Estratto fornito →
————————

Per il nostro Paese, per la sua economia, e per il suo futuro, la legalizzazione sarebbe una manna dal cielo, e allora perché rimane tutto fermo?

Italia: chi si oppone alla legalizzazione?


In Italia ci sono circa
6 milioni di consumatori di cannabis. Ciò significa che più del 10% della popolazione ha utilizzato la pianta almeno una volta nella vita. 

Siamo uno dei Paesi che vanta il maggior numero di eccellenze agronomiche e la canapa e i suoi frutti potrebbero essere tra queste, coltivata da nord a sud dello stivale dando specificità ad ogni prodotto a seconda di altitudine, terreno e condizioni pedoclimatiche.
Siamo un Paese in forte crisi economica, con problemi strutturali nel mercato del lavoro, la disoccupazione in aumento e tanti giovani che non riescono a trovare un lavoro. Un lavoro che potrebbe essere garantito proprio dalla pianta delle meraviglie, che in Usa è costantemente il settore che crea più posti di lavoro in assoluto, senza paragoni rispetto alla Silicon valley o alle energie rinnovabili, assumendo chi rimane disoccupato negli altri settori.

————————

Dati forniti →
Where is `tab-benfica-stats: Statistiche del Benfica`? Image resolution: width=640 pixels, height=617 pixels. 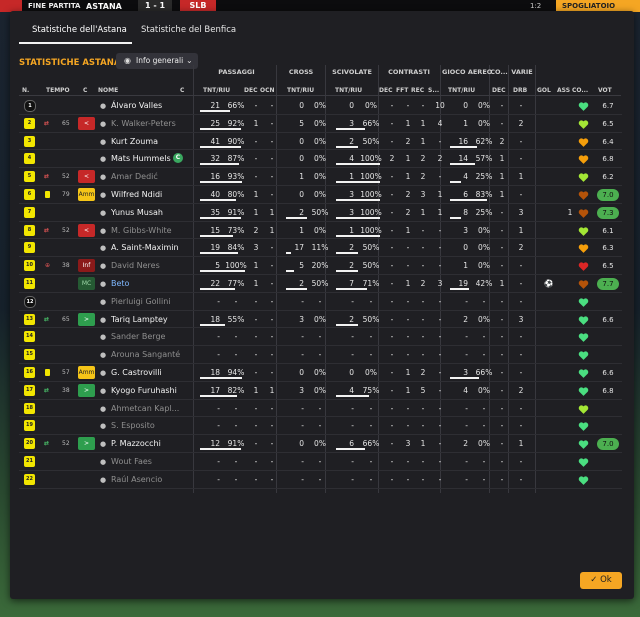 tab-benfica-stats: Statistiche del Benfica is located at coordinates (188, 30).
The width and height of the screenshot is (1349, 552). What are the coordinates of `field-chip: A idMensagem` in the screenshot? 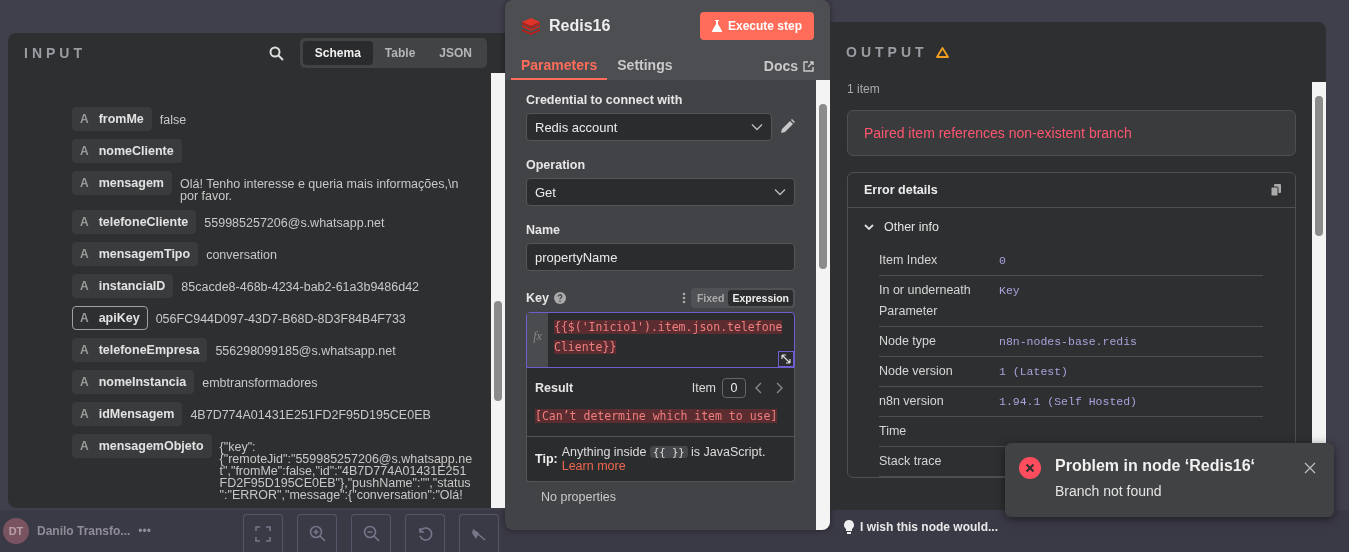 It's located at (128, 414).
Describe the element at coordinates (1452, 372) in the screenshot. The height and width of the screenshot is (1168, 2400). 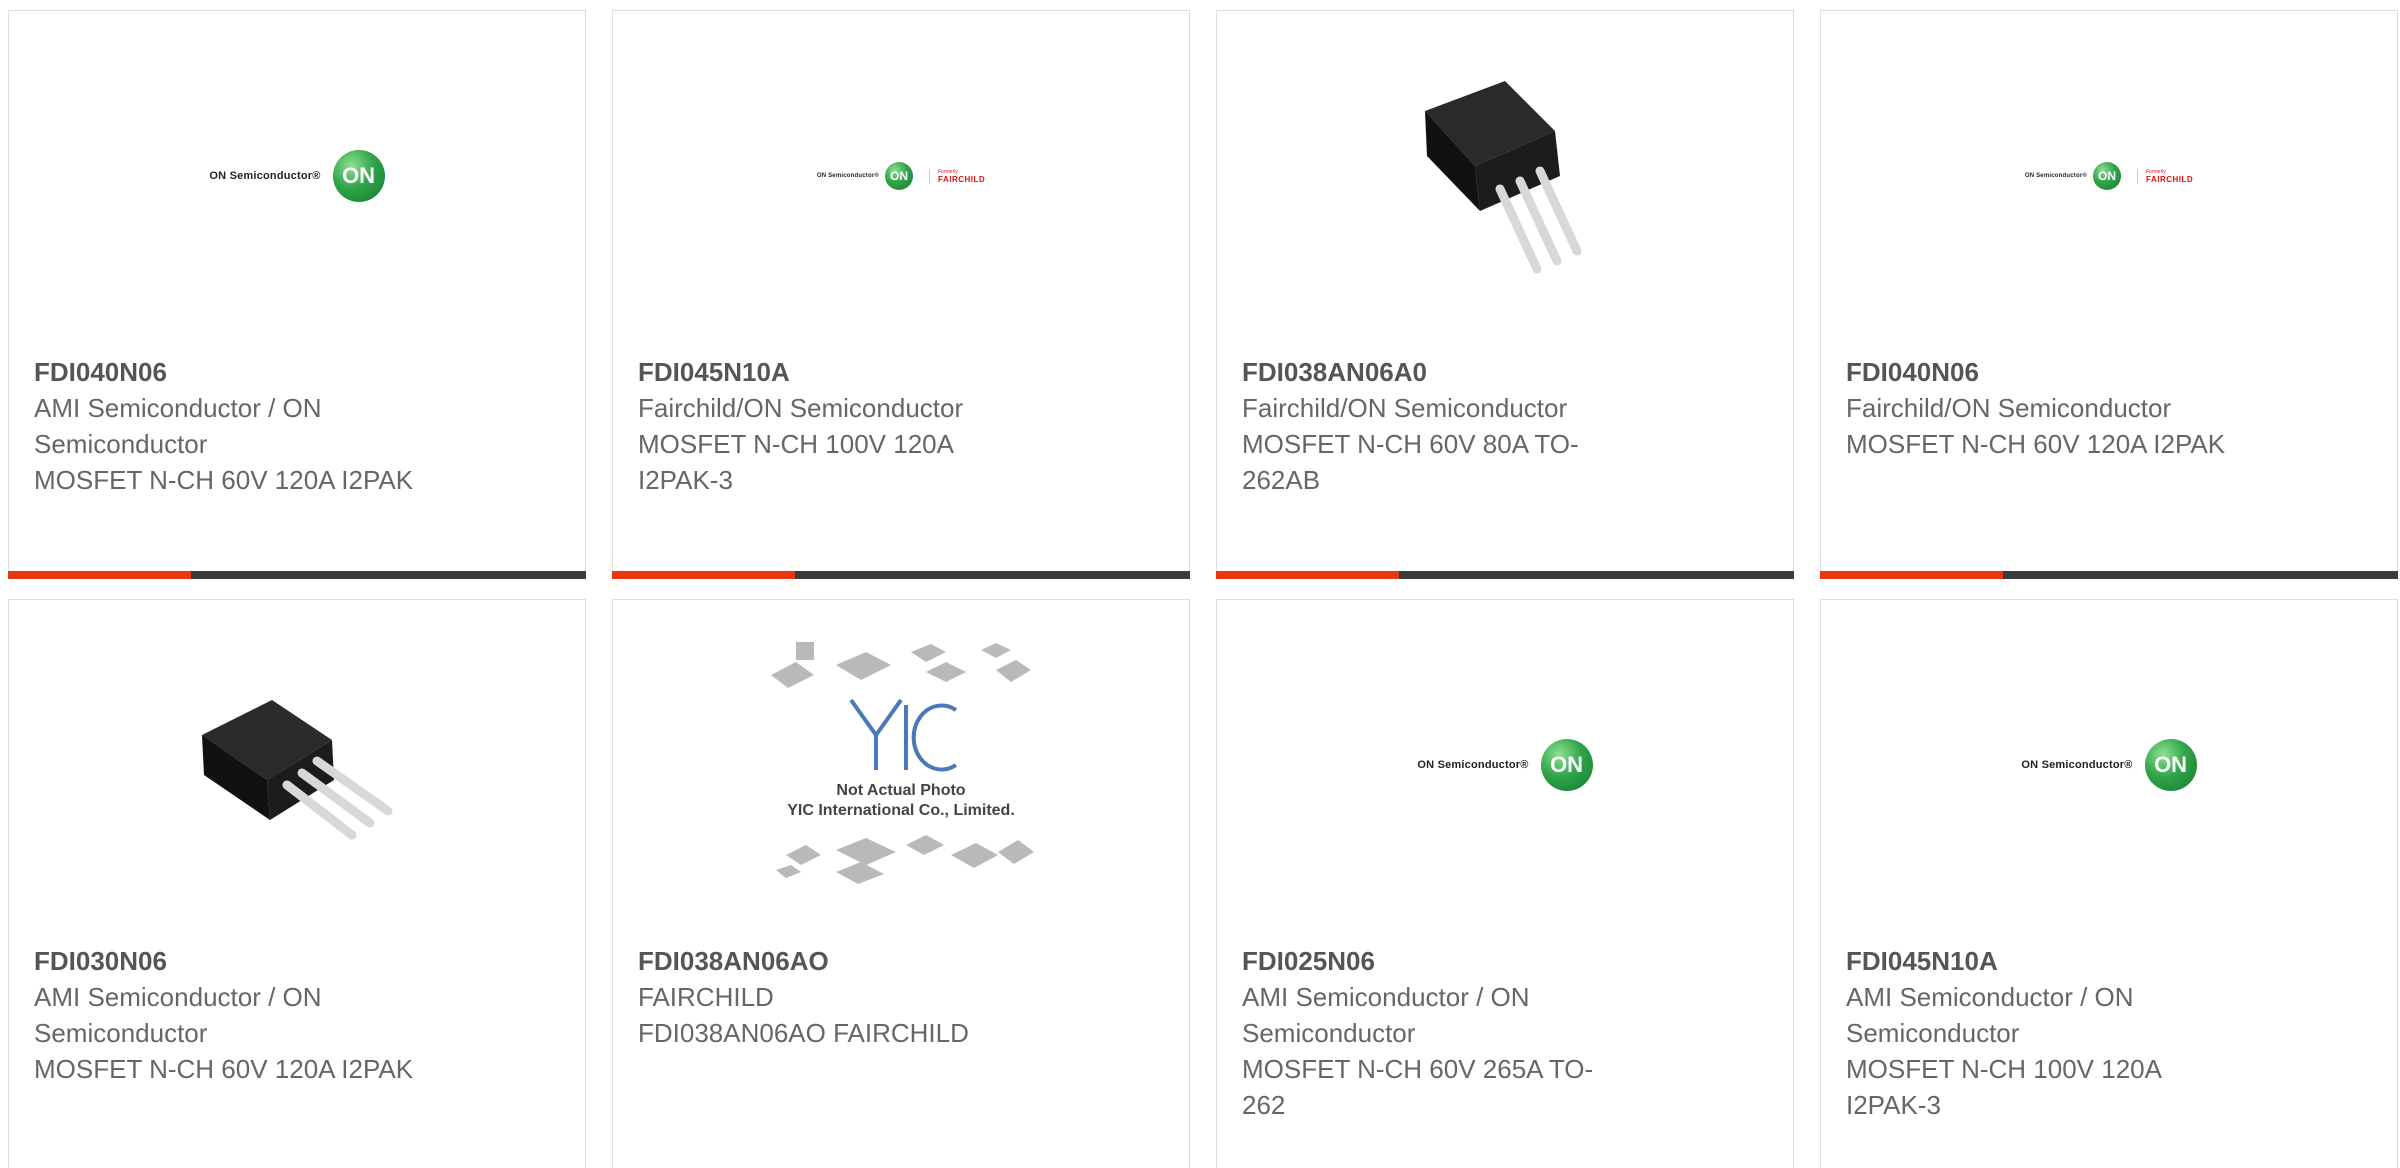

————————

Esercizi proposti →
(1) Duplica il passo dell'estratto sulla legalizzazione della cannabis che si apre con le parole contenenti "Siamo uno dei" e si chiude con "negli altri settori.".
(2) Prosegui l'estratto sulla legalizzazione della cannabis dal punto in cui si interrompe.
I dati non hanno alcun legame con l'estratto.

Soluzioni →
(1)
Siamo uno dei Paesi che vanta il maggior numero di eccellenze agronomiche e la canapa e i suoi frutti potrebbero essere tra queste, coltivata da nord a sud dello stivale dando specificità ad ogni prodotto a seconda di altitudine, terreno e condizioni pedoclimatiche.
Siamo un Paese in forte crisi economica, con problemi strutturali nel mercato del lavoro, la disoccupazione in aumento e tanti giovani che non riescono a trovare un lavoro. Un lavoro che potrebbe essere garantito proprio dalla pianta delle meraviglie, che in Usa è costantemente il settore che crea più posti di lavoro in assoluto, senza paragoni rispetto alla Silicon valley o alle energie rinnovabili, assumendo chi rimane disoccupato negli altri settori.

(2)
Siamo un Paese in cui il divario sociale ed economico aumenta sempre di più, e che con la cannabis legale avrebbe due vantaggi fondamentali: togliere il monopolio della cannabis alla criminalità organizzata e restituire questo mercato e i soldi che ne derivano a Stato e cittadini.
Di quanto stiamo parlando? Di oltre 10miliardi di fatturato l’anno, dei quali 4 di tasse, secondo le stime dell’Università di Messina (vedi intervista a pag. 50).

Italia: chi si oppone alla legalizzazione?Siamo stati quelli che la canapa la coltivavano meglio di tutti fino agli ’50 del 1900 – ormai lo sanno tutti tranne i nostri politici – eppure oggi non c’è un singolo progetto del governo sulla canapa industriale. In Inghilterra investono per raggiungere gli 80mila ettari di coltivazioni in 10 anni, in Francia terzo produttore di canapa al mondo e il più grande dell’UE – stanno creando un mercato da 2,5 miliardi l’anno in Usa grazie ai fondi statali creano case, pavimenti e accessori in canapa, da noi il nulla cosmico, qualsiasi azione in questo senso è lasciata al singolo imprenditore.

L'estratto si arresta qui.